A novel homologous recombination system to study 92 kDa type IV collagenase transcription demonstrates that the NFκB motif drives the transition from a repressed to an activated state of gene expression

The 92‐kDa type IV collagenase (MMP‐9) contributes to tissue remodeling in both physiology and pathology. Previous studies on the transcriptional regulation of this gene have used transiently transfected promoter–reporter constructs. However, this approach suffers from several limitations including (a) multiple copies of the plasmid and (b) the plasmid is not genomically integrated and consequently poorly chromatinized.
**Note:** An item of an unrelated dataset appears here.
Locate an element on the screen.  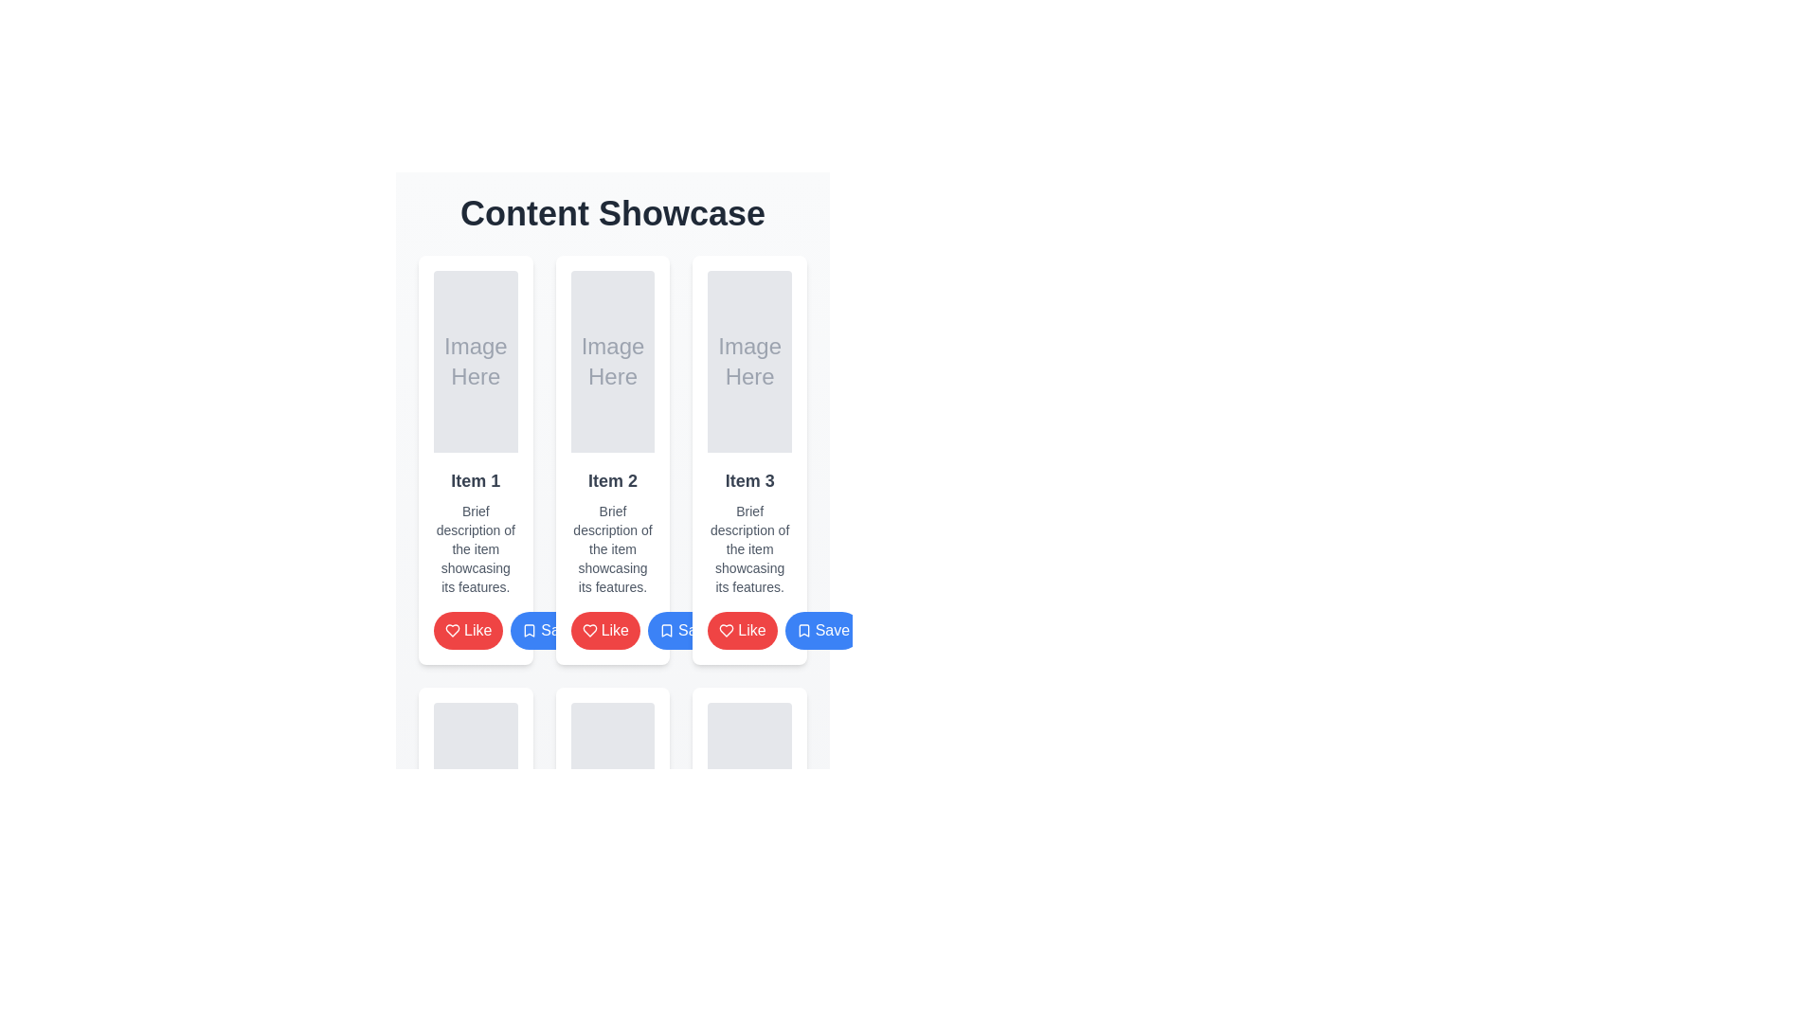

We developed a novel system for studying MMP‐9 transcription in which a single copy of a MMP‐9 promoter–luciferase construct(s) is integrated at an identical genomic locus in HT1080 cells by homologous recombination. We report that the activity of a genomic‐integrated 2.2 kb MMP‐9 promoter sequence mirrors expression of the endogenous MMP‐9 gene in response to both physiological and pharmacological (curcumin) cues. Further, when constrained into chromatin, the integrated NF‐κB‐mutated MMP‐9 promoter is repressed by PMA, a situation not apparent using nonintegrated plasmids. Thus, we have developed a novel method for studying MMP‐9 expression that overcomes some of the limitations associated with transient transfection approaches and which may be of utility in screening for agents that repress the expression of this gene.